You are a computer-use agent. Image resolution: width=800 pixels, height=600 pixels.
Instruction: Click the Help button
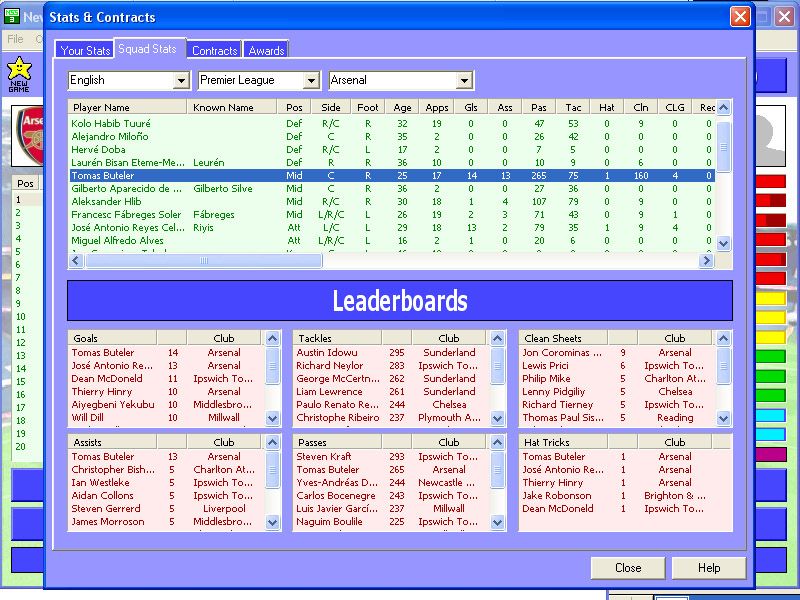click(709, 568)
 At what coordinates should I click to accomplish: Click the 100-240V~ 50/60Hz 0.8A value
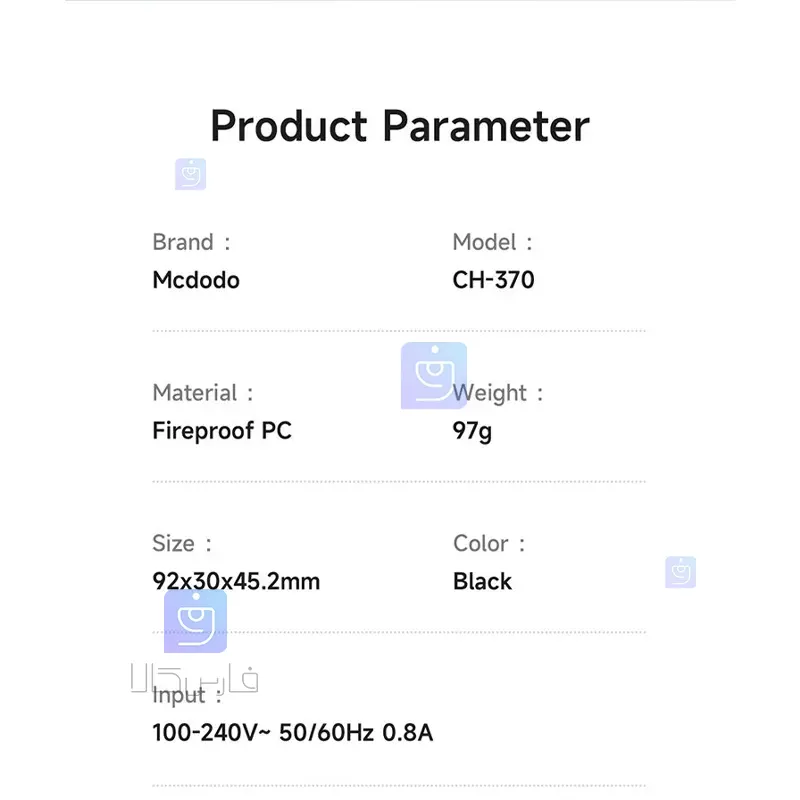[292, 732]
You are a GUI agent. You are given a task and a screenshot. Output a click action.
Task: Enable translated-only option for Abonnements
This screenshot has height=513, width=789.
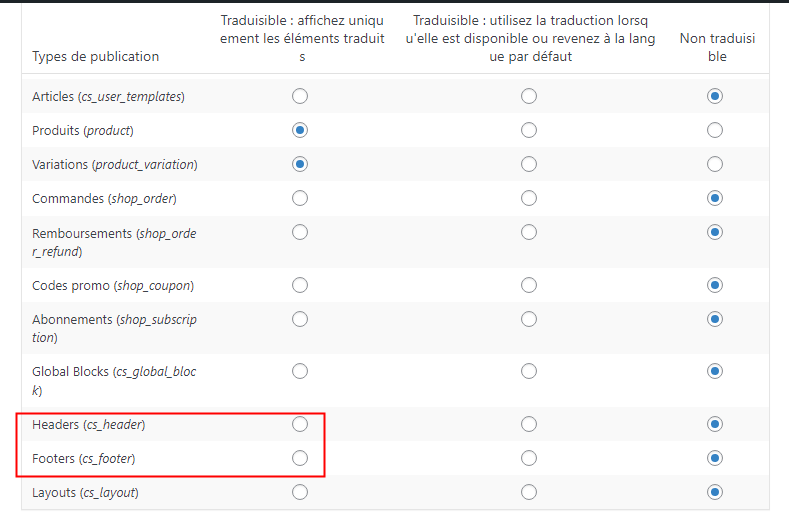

What is being asked
Restate word for word the lines running from the first line of the material to the line containing "Task: Enable translated-only", inclusive, and drop every picture.

Exercise answer
You are a computer-use agent. Image resolution: width=800 pixels, height=600 pixels.
Instruction: Click the Help button
click(709, 568)
 At what coordinates should I click to accomplish: Click the 100-240V~ 50/60Hz 0.8A value
[292, 732]
You are a GUI agent. You are given a task and a screenshot. Output a click action.
Task: Enable translated-only option for Abonnements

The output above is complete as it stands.